シネコラム

第618回 誘惑のアフロディーテ

飯島一次の『映画に溺れて』

第618回 誘惑のアフロディーテ

平成十年四月(1998)
高田馬場 早稲田松竹

 

 ウディ・アレンが監督主演したコメディで、ミラ・ソルヴィノがアカデミー助演女優賞を受賞した。ミラの父親ポール・ソルヴィノは『ウィークエンドラブ』などでコミカルな人物を演じるちょっと太めの脇役だが、長身のミラは美の女神さながらである。
 野外劇場でギリシア悲劇のコロスたちが神の気まぐれによる複雑な因縁話を語るが、それは現代のアメリカにも通じる物語となる。
 ニューヨークのスポーツ記者のレニーと画廊経営を夢見るアマンダの夫婦。子供は欲しいが妊娠はいやというアマンダの主張が通り、赤ん坊を養子にしてマックスと名付ける。

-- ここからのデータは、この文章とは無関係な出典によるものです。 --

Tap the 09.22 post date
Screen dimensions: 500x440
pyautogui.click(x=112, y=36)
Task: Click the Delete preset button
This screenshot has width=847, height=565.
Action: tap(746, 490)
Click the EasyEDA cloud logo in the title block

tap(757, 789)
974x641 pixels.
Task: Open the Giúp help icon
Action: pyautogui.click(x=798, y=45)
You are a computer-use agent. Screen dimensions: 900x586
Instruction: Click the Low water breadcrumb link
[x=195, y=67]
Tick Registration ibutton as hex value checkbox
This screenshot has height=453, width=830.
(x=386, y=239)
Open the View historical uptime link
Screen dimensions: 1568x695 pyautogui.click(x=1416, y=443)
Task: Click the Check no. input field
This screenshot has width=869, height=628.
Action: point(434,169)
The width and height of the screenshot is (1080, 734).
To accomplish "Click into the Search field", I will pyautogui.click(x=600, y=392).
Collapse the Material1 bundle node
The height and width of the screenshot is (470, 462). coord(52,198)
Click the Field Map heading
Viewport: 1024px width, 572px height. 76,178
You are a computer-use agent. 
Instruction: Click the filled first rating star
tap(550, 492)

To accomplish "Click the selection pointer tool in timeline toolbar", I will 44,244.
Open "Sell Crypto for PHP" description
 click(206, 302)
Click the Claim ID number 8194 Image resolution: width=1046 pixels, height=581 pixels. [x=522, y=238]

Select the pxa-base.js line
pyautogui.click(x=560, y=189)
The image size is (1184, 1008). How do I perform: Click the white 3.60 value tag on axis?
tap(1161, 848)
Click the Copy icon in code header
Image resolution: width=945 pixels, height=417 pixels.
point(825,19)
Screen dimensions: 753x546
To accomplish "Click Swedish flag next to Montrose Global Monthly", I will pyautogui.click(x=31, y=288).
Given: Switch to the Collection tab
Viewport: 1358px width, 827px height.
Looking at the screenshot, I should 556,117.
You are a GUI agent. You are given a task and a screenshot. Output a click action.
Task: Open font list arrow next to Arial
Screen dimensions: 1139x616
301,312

幼いマックスは賢くていい子に育つ。するとレニーはマックスの実の母親の素性を知りたくなる。これが野外劇場のカサンドラの予言通り、悲喜劇の始まりとなる。ようやく探し当てたマックスの母親リンダは元ポルノ女優の娼婦だった。
 レニーは自分が彼女の子の養父であることを隠してリンダに近づき、次第に親しくなる。セックス抜きで自分を買う変な客と思って敬遠していたが、親切にほだされ、彼女も娼婦から足を洗う決心をする。
 レニーは田舎出の無知な青年ケヴィンとリンダを結び付けようと悪戦奮闘。ケヴィンは美女リンダが気に入って結婚する気になり、リンダも喜んで婚約にまで発展するが、バチェラーパーティでポルノビデオを見たケヴィンがリンダの過去を知り、怒り狂い破局。リンダに同情したレニーは彼女と一夜を共にする。
 やがて彼女は身籠り、理解ある男性と知り合って結婚。レニーも一時は気まずくなっていた妻との仲も修復される。
 物語の随所に顔を出し、レニーに助言するコロスたちが、ラストシーンで「ウェン・ユア・スマイリング」を歌って踊り、悲劇にならずめでたしめでたし。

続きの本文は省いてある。